星新一っぽいショートショートを作るスレat MITEMITE
星新一っぽいショートショートを作るスレ - 暇つぶし2ch897:創る名無しに見る名無し
09/09/26 18:11:19 /CKpEz0o
「もういやだ」

ある日、エム氏は自宅で電話をかけていた。ちょっとした遊びへの誘いなのだが。
エム氏「行けるか?・・・・・・そうか。残念だ。」
エム氏の友人は都合で行けなく、仕方なく翌日1人で行くことにした。

実はなぜかエム氏はこういう所に運が無い。
誰かを誘おうとすると、必ずといっていいほど断られてしまうのだ。
そんな不運が、彼の唯一のコンプレックスとなっていた。
エム氏自身ももう諦めていたところだった。
・・・おっと、話が反れてしまった。すまない。では、この出来事の続きを話そう・・・

エム氏は電話を切り、部屋でテレビでも見ようとしていたところだった。
だが、電話を切って間もなくのこと・・・突然誰かからの電話がかかってきた。
エム氏は多少憂鬱になったが、しょうがないので電話にでることにした。

エム氏「はい、もしもし、どなたですか・・・」
(電話)「・・・・・・もうだめだ・・・。」
そういって電話は切れてしまった。
エム氏「なんだ?これは。変な嫌がらせをする奴もいるんだな」
エム氏は不思議がったが、同日、同じ電話は二度とかかってこなかった。

翌日、エム氏は一人でボウリング場に来ていた。アベレージは・・・175。エム氏にとっては微妙だった。
家へ帰った後、また部屋のソファに座って休もうとしたその時・・・
またも電話がかかってきた。しかも時計を見ると午後5時30分。昨日と全く同じ時刻にかかってきていた。
エム氏「またか・・・もしもし?」
(電話)「僕はもうだめだ・・・助けてください、誰か・・・」
そう言って電話はまたもや切れてしまった。
エム氏「まったく誰なんだ!今度かかってきたら、文句でも言ってやろう」
昨日とおなじく、同日にはもうその電話はかかってこなかった。

それからも、一日一回その電話はかかってきた。
文句を言っても、こうだった。
「そんなことを言われても、僕はだめなんです・・・」とか、
「なぜそんなことをおっしゃるのですか。残念です・・・」
という返事が返ってくるだけだった。
そしてエム氏はとうとう呆れてこんな手段を思いついた。
エム氏「もうこうなったら・・・奴を励ましてやろう。最初からすればよかったんだ」
エム氏はその電話がかかってくるのを待ち続けた。そしてついに・・・その電話は鳴った。

エム氏「きたな。
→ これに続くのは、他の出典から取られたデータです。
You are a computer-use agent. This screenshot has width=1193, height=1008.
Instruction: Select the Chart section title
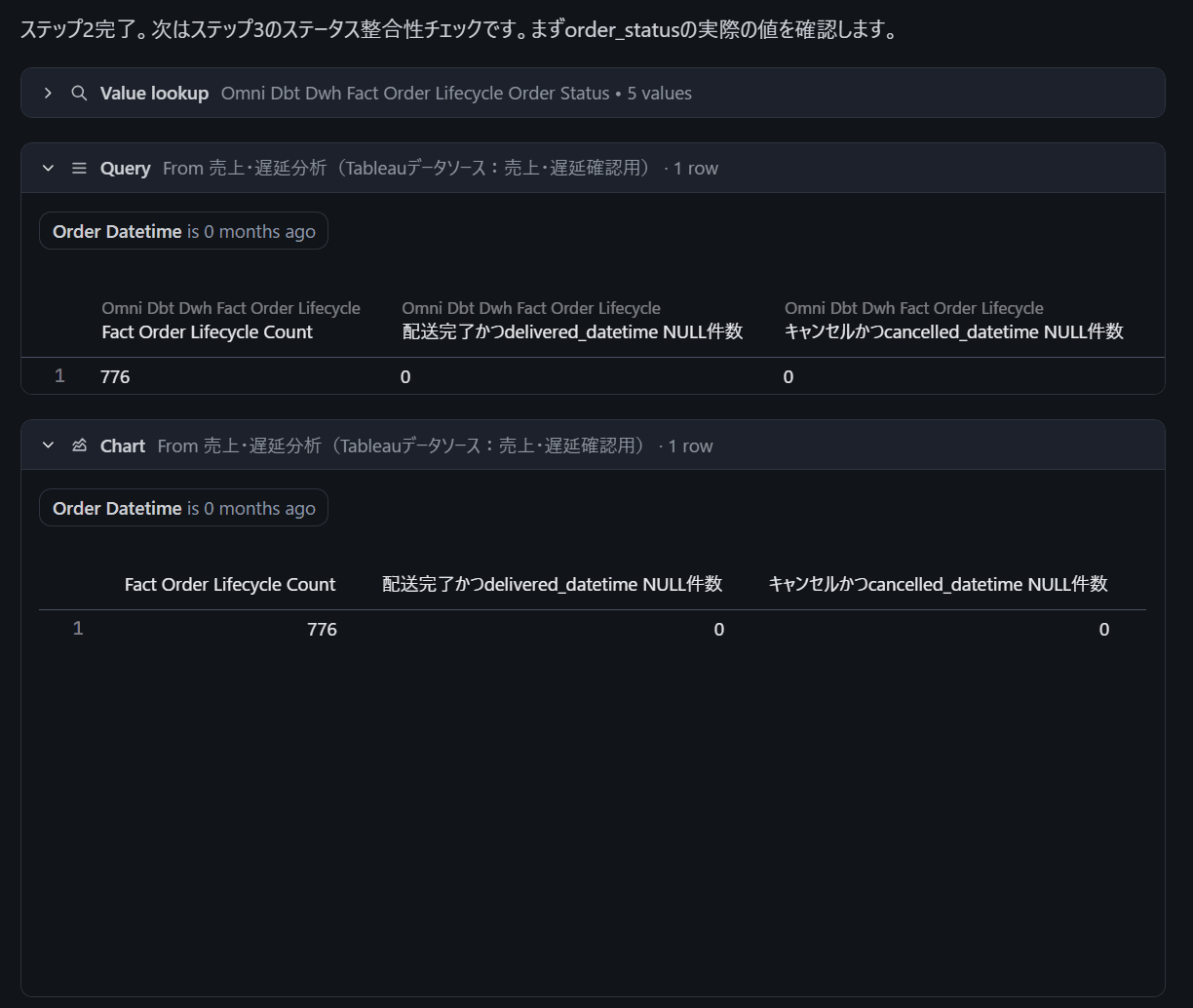click(122, 446)
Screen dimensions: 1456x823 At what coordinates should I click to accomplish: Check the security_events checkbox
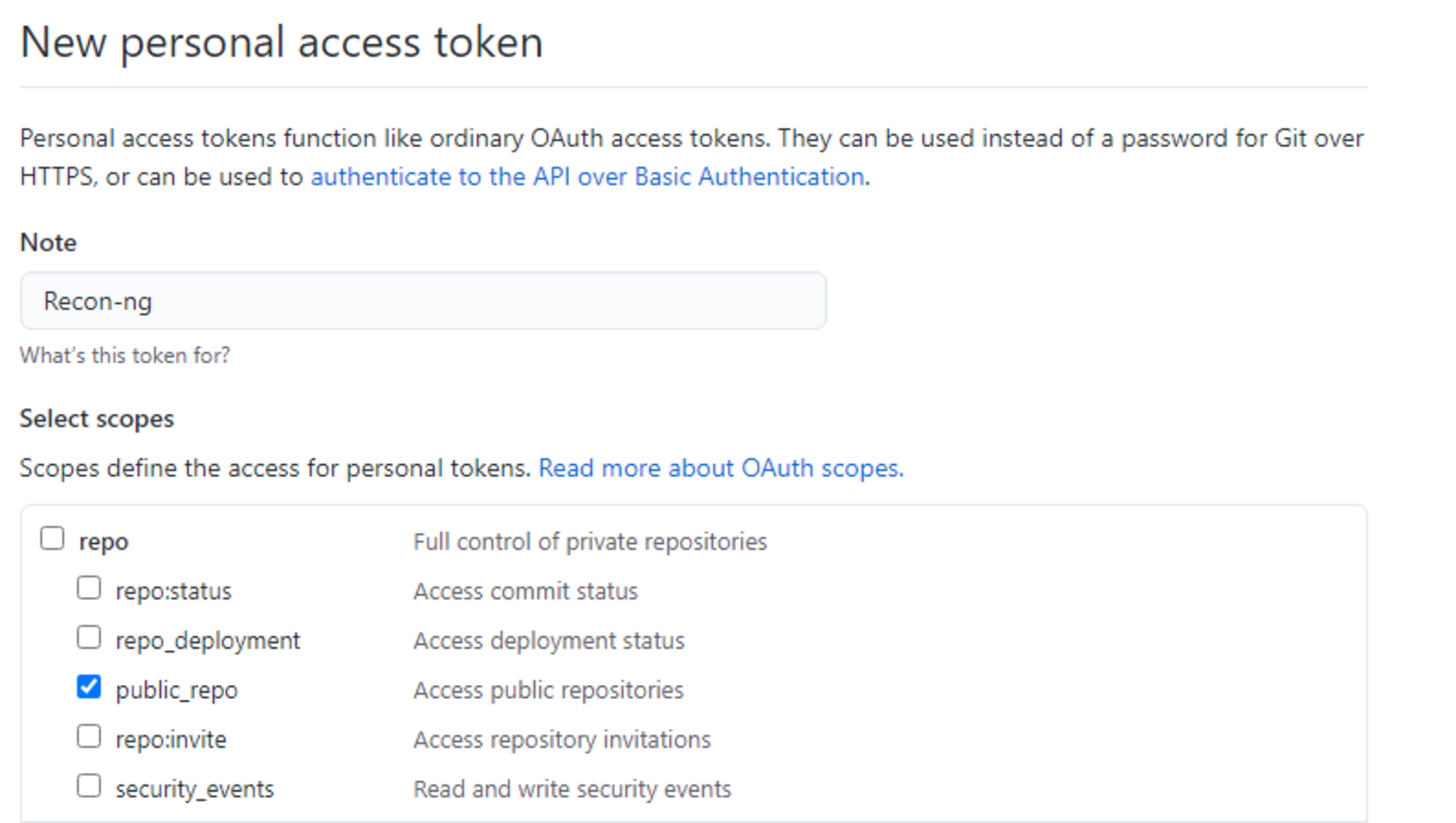click(89, 786)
今度こそ、これで最後にしてやる」
(電話)「・・・・・・助けてください・・・・・・・・・もうだめだ。もうだめなんです!」
エム氏「まあそんなくよくよしてても始まらないぞ。いっそ前向きに考えてみたらどうだ?」
すると、電話からは今までになかったこんな返事が帰ってきた。
(電話)「・・・私を励ましてくれるまで11日・・・遅いですね。普通の人でも7日ぐらいで私を励ましますよ。あなたには思いやりの心が足りません。これは国民全員に行いましたが、あなたが最下位というデータがとれました。それでは、ごきげんよう・・・」

・・・エム氏は電話を切った。そして、何時間かの沈黙が続いた・・・・・・
このことを後のエム氏には話さないで欲しい。彼はこのことがきっかけで、人の悩みを聞く時には随分と緊張してしまうという、新しいコンプレックスが出来てしまったのだ・・・
・・・おや、電話が鳴っている。すまないが、ちょっとあっちの方へ行くよ。

はい、もしもし・・・?え?そんなこといわずに、明るく生きていけばいいじゃないですか・・・ねえ。